◆ PROBLEM TO SOLVE: Reproduce the part of the sale conditions below that begins at the words "6.6 Except in" and ends after the words "agents or otherwise)", character for character.

◆ EXCERPTED PASSAGE:
□ □ □
6.3 The above warranty is given by the Company subject to the condition
that the Company shall be under no liability in respect of any defect arising
from fair wear and tear, wilful damage, negligence, abnormal working
conditions, failure to follow the manufacturers' or the Company's instructions
(whether oral or in writing), misuse or alteration or repair without the
Company's approval.
6.4 Subject as expressly provided in these Conditions, all warranties,
conditions or other terms implied by statute or common law are excluded to the
fullest extent permitted by law, subject to clause 6.6 below. The Buyer when
ordering via the Company's web site must ensure it has in place virus
protection as the Company accepts no liability for viruses transmitted or
passed to the Buyer through use of the Company's web site whether for ordering
purposes or otherwise.
6.5 Where any valid claim in respect of any goods which is based on any
defect in the quality or condition of the goods or their failure to meet specification
is notified to the Company in accordance with these Conditions, the Company
shall be entitled to repair or replace the goods (or the part in question) free
of charge or, at the Company's sole discretion, refund to the Buyer the price
of the goods (or proportionate part of the price), but the Company shall have
no further liability to the Buyer.
6.6 Except in respect of death or personal injury caused by the
Company's negligence, the Company shall not be liable to the Buyer by reason of
any representation, or any implied warranty, condition or other term, or any
duty at common law, or under the express terms of the contract for any
consequential loss or damage (whether for loss of profit or otherwise), costs,
expenses or other claims for consequential compensation whatsoever (and whether
caused by the negligence of the Company, its employees or agents or otherwise)
which arise out of or in connection with the supply of the goods or services or
their use or resale by the Buyer.
6.7 The Buyer agrees that it is best able to estimate the extent and
nature of the insurance cover suitable for its business and property from time
to time and that it is reasonable for the Company to sell the goods and fix the
purchase price on the basis of the exclusions and limitations of liability
which price would be higher were such provisions altered in these conditions
and the Buyer agrees that it will be responsible for effecting insurance cover
as mentioned above including (but not limited to) any required insurance cover
in respect of any loss or damage of whatsoever kind or howsoever caused either
by reason of the negligence of the Company or otherwise to premises, plant or
to other property and the Company shall have no legal liability in respect of
any such loss or damage.
6.8 The Company shall not be liable to the Buyer or be deemed to be in
breach of the contract by reason of any delay in performing, or any failure to
perform, any of the Company's obligations in relation to the goods, if the
delay or failure was due to any cause beyond the Company's reasonable control.
Without prejudice to the generality of the foregoing, the following shall be
regarded as causes beyond the Company's reasonable control:-
(i) Act of God, adverse weather conditions, explosion, flood, tempest, fire or
accident.
(ii) War or threat of war, sabotage, insurrection, civil disturbance or
requisition.
(iii) Acts, restrictions, regulations, bye-laws, prohibitions or measures of
any kind on the part of any governmental, parliamentary or local authority.
(iv) Import or export regulations or embargoes.
(v) Strikes, lock-outs or other industrial actions or trade disputes (whether
involving employees of the Company or of a third party).
(vi) Difficulties in obtaining raw materials, labour, fuel, parts or machinery.
(vii) Power failure or breakdown in any vehicle or machinery or any computer
malfunction.
(viii) The imposition of Stopping, Waiting, Parking or similar restrictions
which delay or prevent the Company from reasonably affecting delivery of the
goods.
7. General
7.1 The contract shall be governed by the laws of England and the parties
submit to the exclusive jurisdiction for the English courts in relation to any
dispute hereunder.
7.2 Nothing in this agreement shall confer, nor do the parties intend it
to confer, any enforceable right on any third party and the Contracts (Rights
of Third Parties) 1999 shall not apply.
□ □ □
◆ DATASET SECTION:
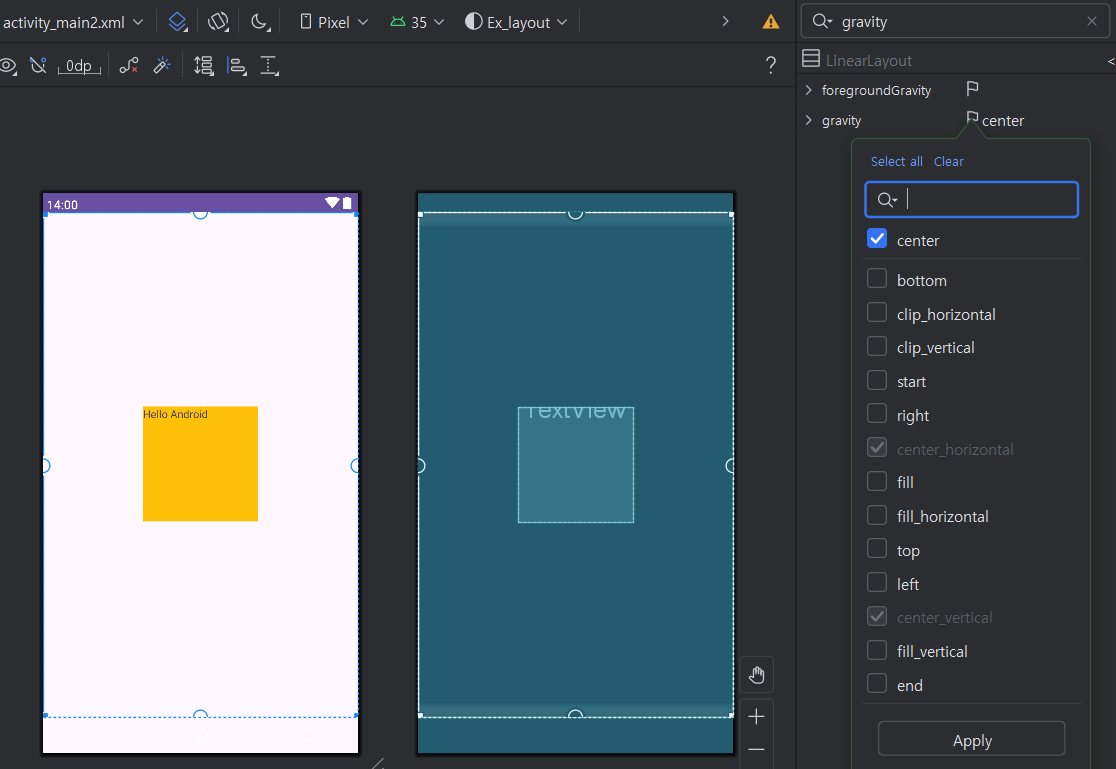Open the activity_main2.xml file dropdown
Image resolution: width=1116 pixels, height=769 pixels.
coord(72,22)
□ □ □
◆ EXERCISE RESPONSE:
6.6 Except in respect of death or personal injury caused by the
Company's negligence, the Company shall not be liable to the Buyer by reason of
any representation, or any implied warranty, condition or other term, or any
duty at common law, or under the express terms of the contract for any
consequential loss or damage (whether for loss of profit or otherwise), costs,
expenses or other claims for consequential compensation whatsoever (and whether
caused by the negligence of the Company, its employees or agents or otherwise)